LSU linebacker Patrick Queen (8) reacts after intercepting a pass in the first half an NCAA football game against Alabama Sunday, Nov. 10, 2019.

Five thoughts on the Ravens and the 2020 NFL Draft:

I'm not a big fan of immediately grading drafts because the reality is we won't know how they pan out for several years. Nonetheless, grades are going to be rolling in and I'm sure the Ravens will receive high marks. Why? They added bona fide talent at value prices. You simply can't work the system any better. Patrick Queen was a top 15 prospect, according to the NFL Network's Daniel Jeremiah. The Ravens got him with pick No. 28. J.K. Dobbins was a top 30 pick, according to many experts. The Ravens got him at No. 55, and basically, it means they got two first-round picks out of a draft in which they sat out the first 27 selections. Experts love work like that, as well they should. GM Eric DeCosta then supplemented those picks with eight more picks that bolster depth throughout the roster, and in a few cases (hello WR Devin Duvernay and ILB Malik Harrison) have a real shot at paying immediate dividends.

There wasn't a camera in Defensive Coordinator Wink Martindale's home office, man cave or wherever he was perched, which means we didn't get to see him jumping around, whooping and celebrating. OK, maybe he didn't go that far. Then again, maybe he did. Why not? DeCosta and the front office completed a major rebuild of his unit by picking Queen on Day 1, Harrison and DT Justin Madubuike on Day 2 and Broderick Washington on Day 3. They constitute a significant influx of new talent on top of the additions of Calais Campbell and Derek Wolfe, the franchising of Matthew Judon, the re-signing of Jimmy Smith, etc. Quite simply, the Ravens have dismantled their 2019 defensive front and put it back together with players who are faster and bigger. In his combine interview in February, DeCosta said the Ravens needed a formidable defense to protect the leads their explosive offense runs up. I'd say mission accomplished. It's now a loaded unit with all sorts of pieces for Martindale to use in blitz packages. The Ravens didn't draft an edge rusher but I suspect they'll add a veteran free agent there.

DeCosta set the bar high a few weeks ago when he said the organization's goal was to build an offense that couldn't be defended. That mandated the addition of several new playmakers on top of what's already on hand. Dobbins became the first new piece Friday night, but running back isn't where there's a need for more output. After the Ravens' wideouts ranked last in the NFL in overall production in 2019, there'll be scrutiny on Duvernay and James Proche, the new wide receivers. Each caught more than 100 passes in 2019 with minimal drops. Duvernay has exceptional speed and "there's a lot we like" about Proche, DeCosta said. The reality is the Ravens have reinvented themselves at the position in the past two years with a first-round pick (Hollywood Brown), two thirds (Miles Boykin and Duvernay) and an intriguing Day 3 pick (Proche), who was the only draft pick the Ravens traded up to get this year. Nonetheless, DeCosta didn't want to commit to being "undefendable" just yet. "We've got a lot of work to do. We're just going to keep adding players and tweaking things," he said.

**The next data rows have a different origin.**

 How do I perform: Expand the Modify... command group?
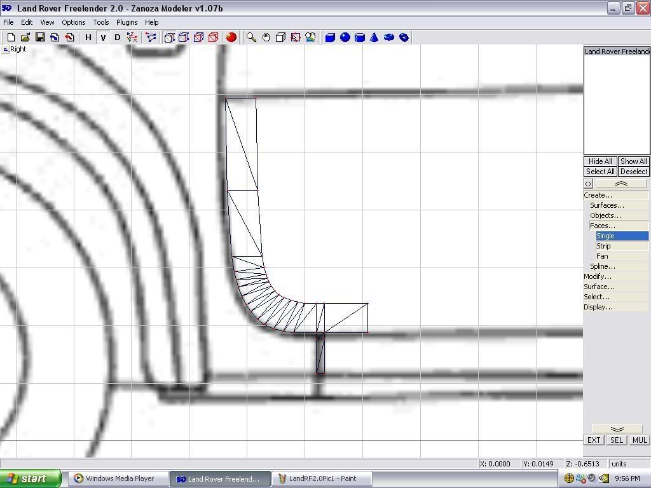tap(598, 276)
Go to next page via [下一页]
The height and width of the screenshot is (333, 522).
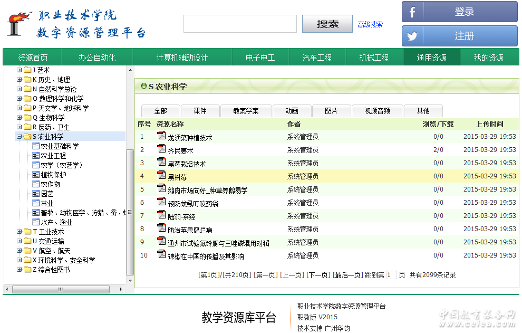[318, 275]
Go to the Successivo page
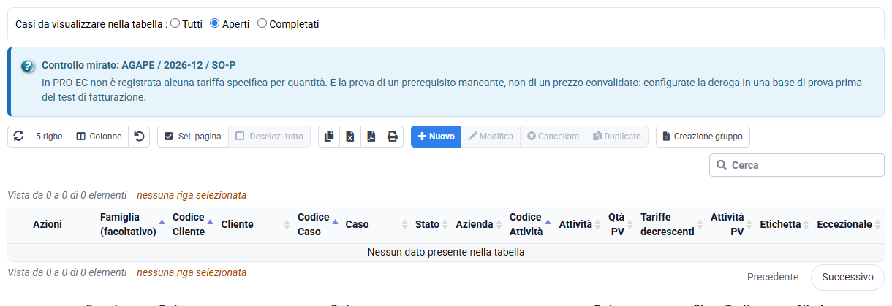The image size is (892, 306). (x=847, y=277)
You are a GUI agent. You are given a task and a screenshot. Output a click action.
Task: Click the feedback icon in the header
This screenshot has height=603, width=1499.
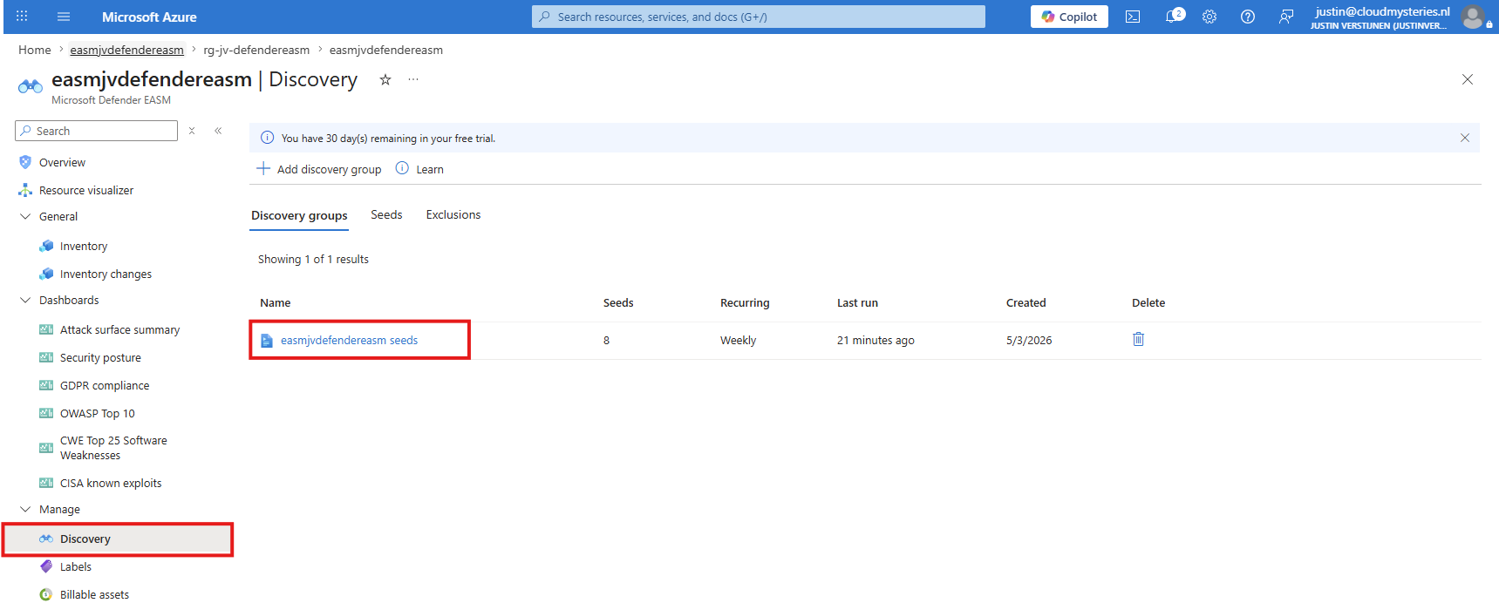1285,17

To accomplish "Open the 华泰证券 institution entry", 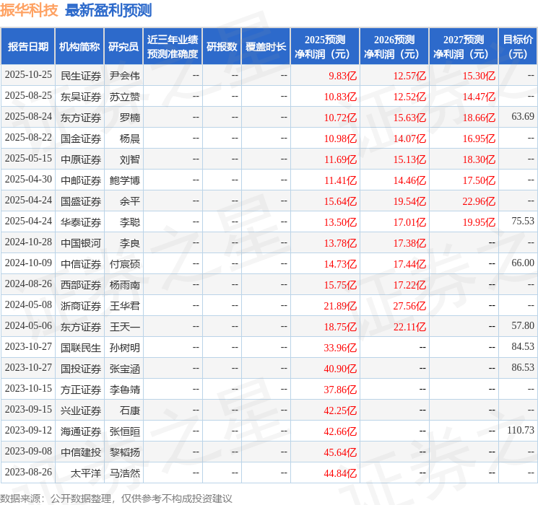I will [81, 221].
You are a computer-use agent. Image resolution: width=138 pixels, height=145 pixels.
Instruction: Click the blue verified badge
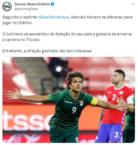(x=52, y=4)
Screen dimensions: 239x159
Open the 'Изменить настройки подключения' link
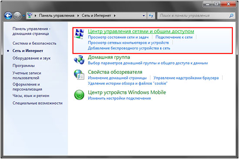120,98
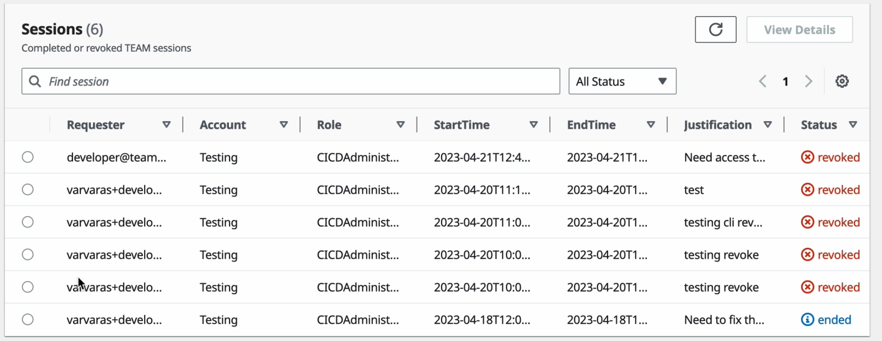Open table preferences gear icon
The image size is (882, 341).
842,81
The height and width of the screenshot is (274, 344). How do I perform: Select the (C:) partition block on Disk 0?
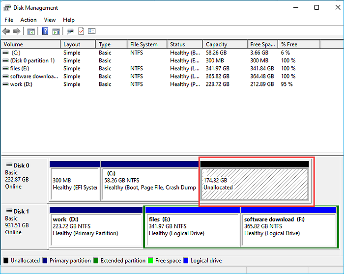[x=149, y=184]
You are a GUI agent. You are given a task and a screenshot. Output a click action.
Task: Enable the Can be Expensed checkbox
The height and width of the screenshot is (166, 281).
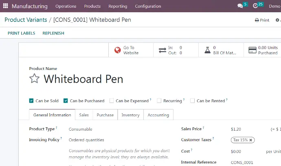tap(112, 101)
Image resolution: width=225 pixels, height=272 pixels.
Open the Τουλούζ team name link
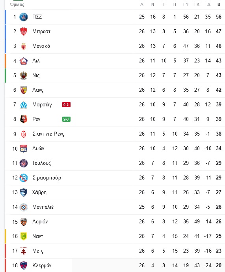pyautogui.click(x=41, y=163)
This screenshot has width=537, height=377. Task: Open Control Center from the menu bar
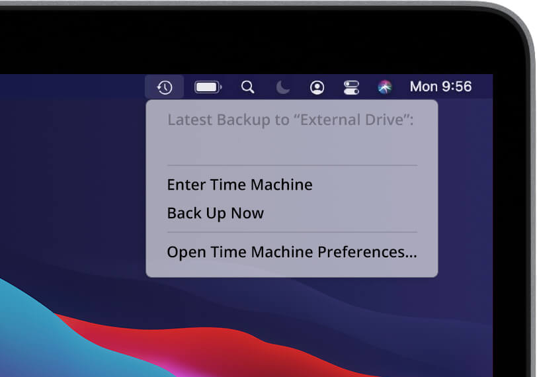pyautogui.click(x=351, y=87)
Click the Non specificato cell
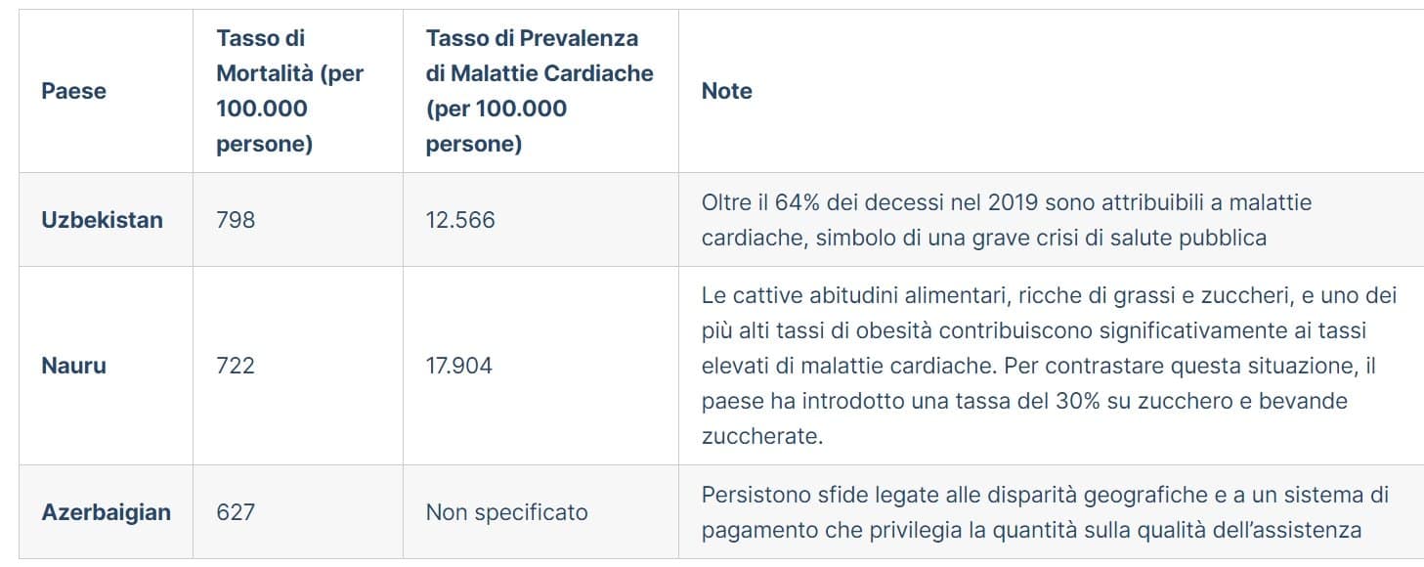The width and height of the screenshot is (1424, 567). [x=506, y=512]
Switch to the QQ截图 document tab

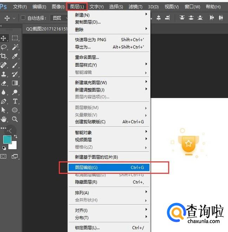46,29
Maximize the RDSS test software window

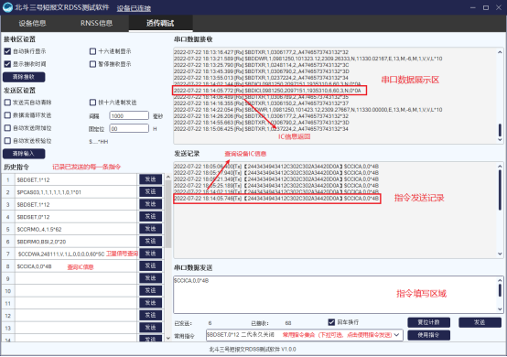click(486, 7)
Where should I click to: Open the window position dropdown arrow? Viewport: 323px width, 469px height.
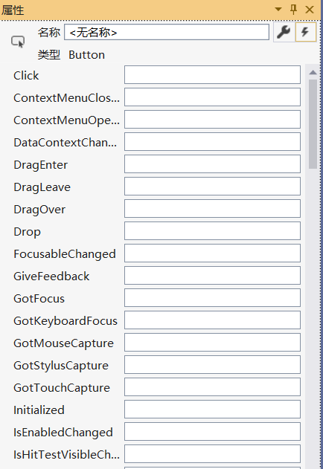point(278,9)
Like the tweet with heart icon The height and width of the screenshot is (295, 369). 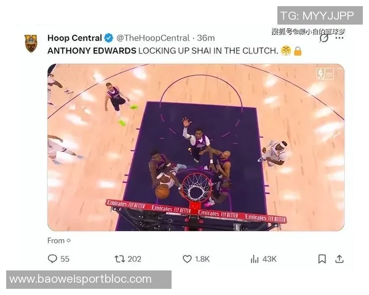pyautogui.click(x=187, y=259)
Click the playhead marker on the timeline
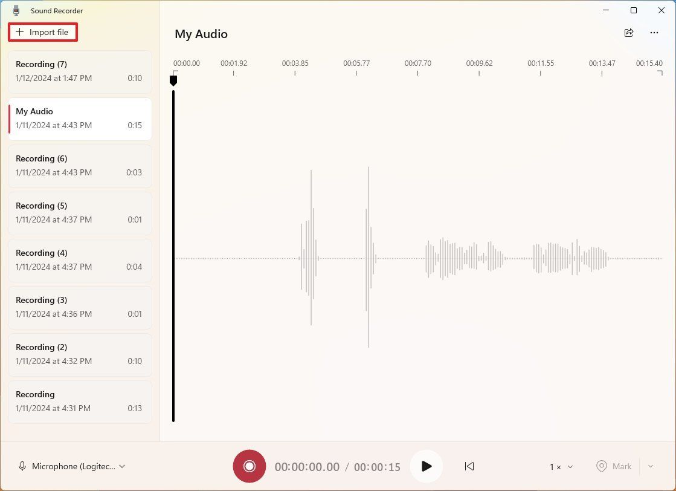 (x=174, y=79)
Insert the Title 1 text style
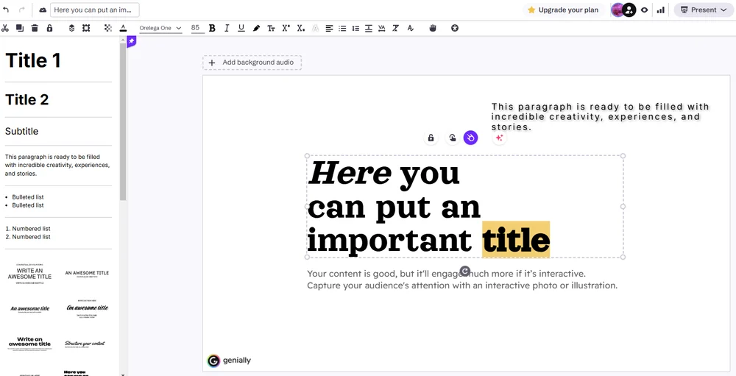This screenshot has height=376, width=736. click(33, 60)
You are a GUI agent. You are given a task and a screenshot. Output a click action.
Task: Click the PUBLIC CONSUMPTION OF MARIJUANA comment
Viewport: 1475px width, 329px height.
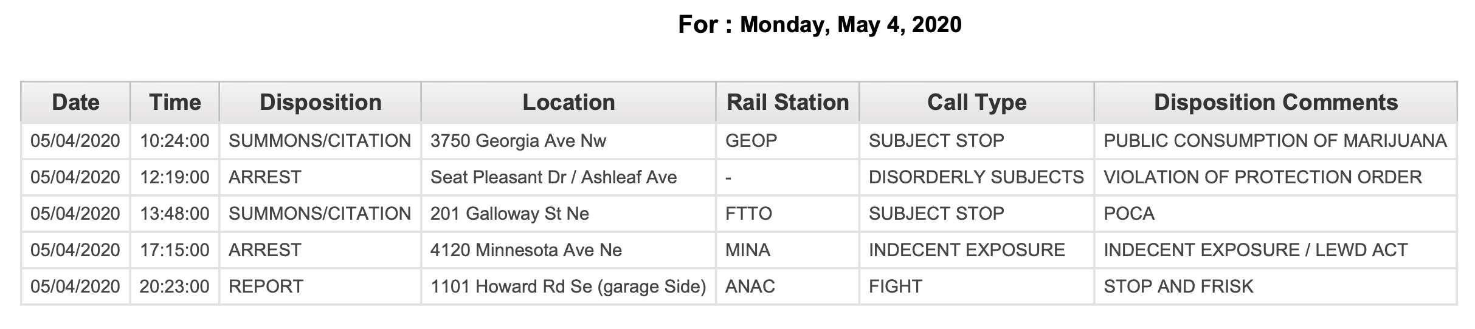(x=1276, y=141)
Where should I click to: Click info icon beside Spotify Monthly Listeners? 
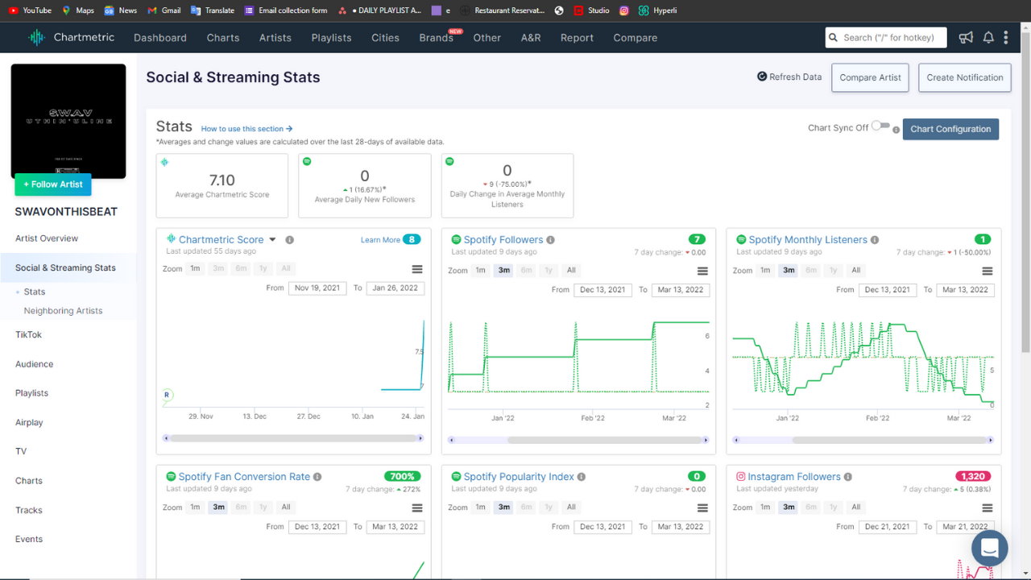pos(875,240)
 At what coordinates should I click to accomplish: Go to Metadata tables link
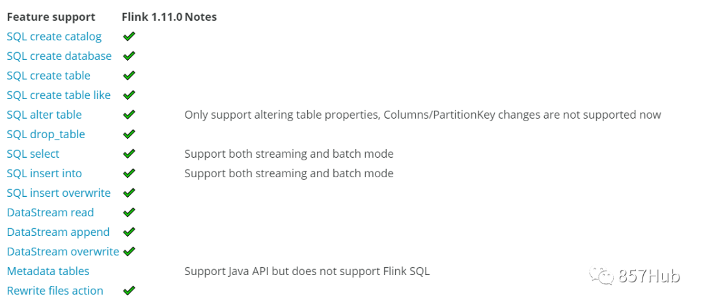click(48, 271)
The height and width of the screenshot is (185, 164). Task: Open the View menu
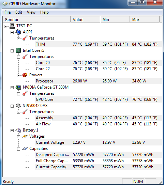31,12
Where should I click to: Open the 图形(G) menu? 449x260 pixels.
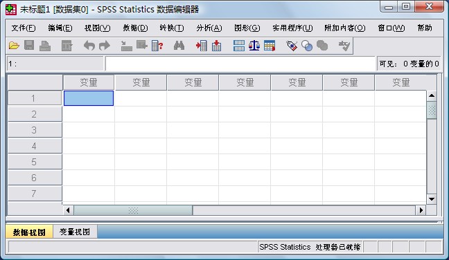tap(247, 28)
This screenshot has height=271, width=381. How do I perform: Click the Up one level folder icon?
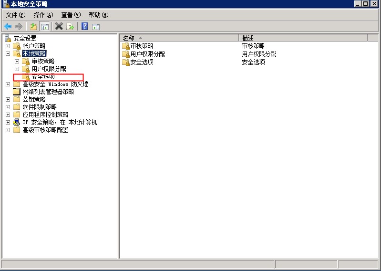pyautogui.click(x=33, y=26)
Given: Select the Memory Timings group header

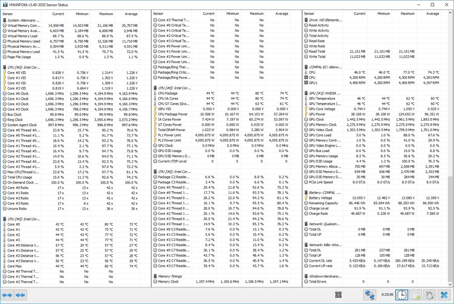Looking at the screenshot, I should click(169, 276).
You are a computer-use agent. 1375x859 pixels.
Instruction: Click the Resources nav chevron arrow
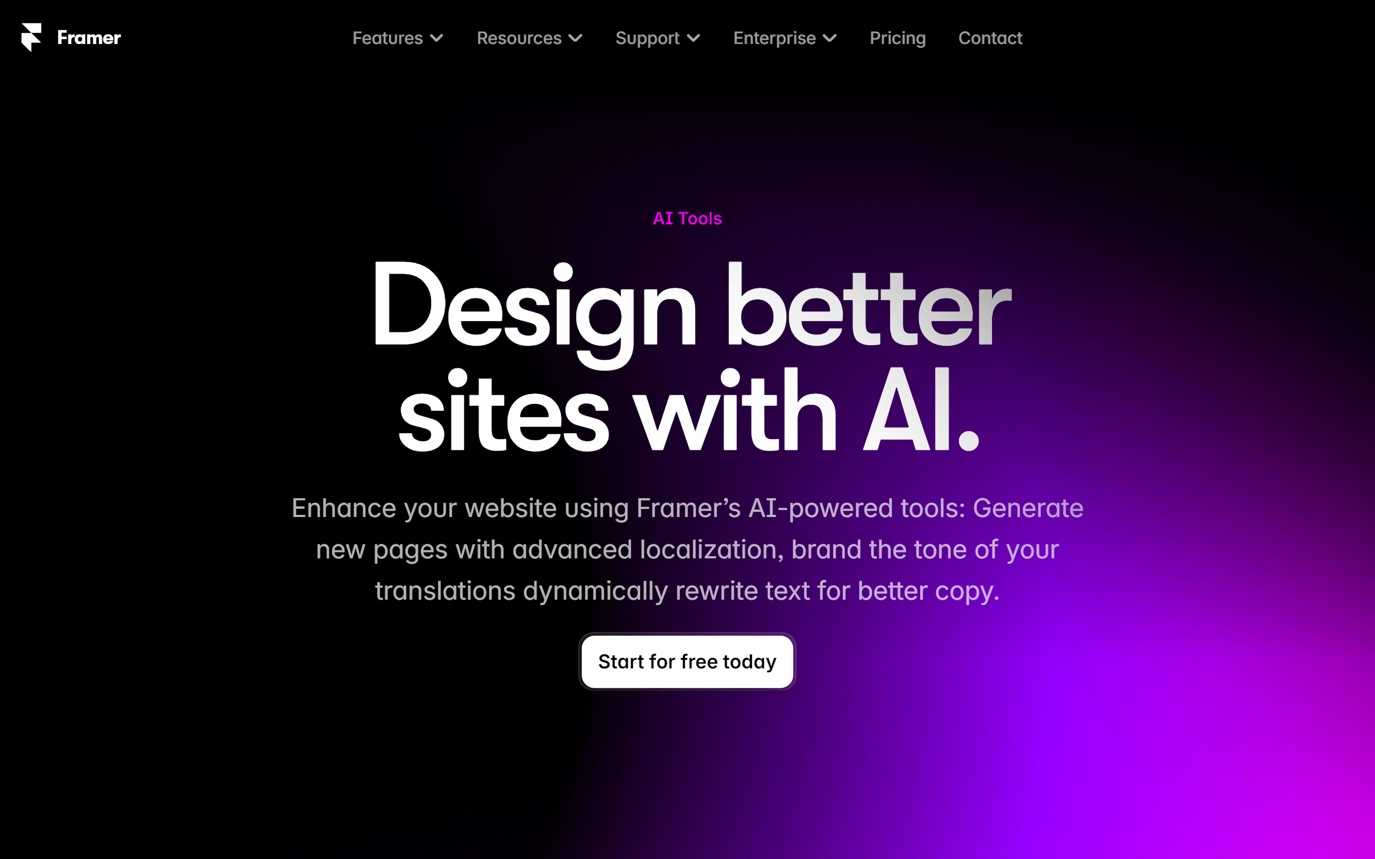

Coming in, the positions the Ravens most needed to address were inside linebacker and interior offensive line – in that order, in my opinion. After the board broke right for them to get Queen on Day 1, they got busy on the O-line and picked up Tyre Phillips in the third round and Ben Bredeson in the fourth round. So, where is the O-line after those selections? As before, three of the five positions are set with tackles Ronnie Stanley and Orlando Browns Jr. and guard Bradley Bozeman. It's still unknown who'll start at center and right guard. Matt Skura is the center if he recovers from his major knee injury. Time will tell on that, and Patrick Mekari is the next option. As for right guard, there's now a three-way competition between Phillips, Bredeson and Ben Powers for the starting job. That's a recent third-round pick and two fourths, a solid commitment to that area of the team, and actually, one of those players also could beat out Bozeman if he plays at a high enough level.

There was a point Friday night when I couldn't help myself and took a step back to consider the big picture. The Ravens were on a roll, making four picks in the third round, the names and possibilities coming rapid-fire, and I thought, "Man, this is fun." I know some people had doubts about whether the NFL should even hold its draft in the middle of the coronavirus pandemic, and I understand that perspective, but the public spoke with its eyeballs, i.e., the television ratings set records, and I know why. It was a brief blast of sports, which we're all missing; not an actual game but the next best thing, the NFL's great poker game, in which front offices gamble and everyone gets to watch and second guess. What a lovely thing to think about for a few days, as opposed to the grim drum roll on the news. The draft offered a sudden whiff of what life was like before the pandemic, and yes, what we hope it might be again, at least in some form. Kudos to the NFL for pulling it off and putting on such an interesting show in challenging circumstances. Honestly, the TV shots of the coaches, GMs and players in their homes, with their families, made the event seem more real and accessible than it's ever been.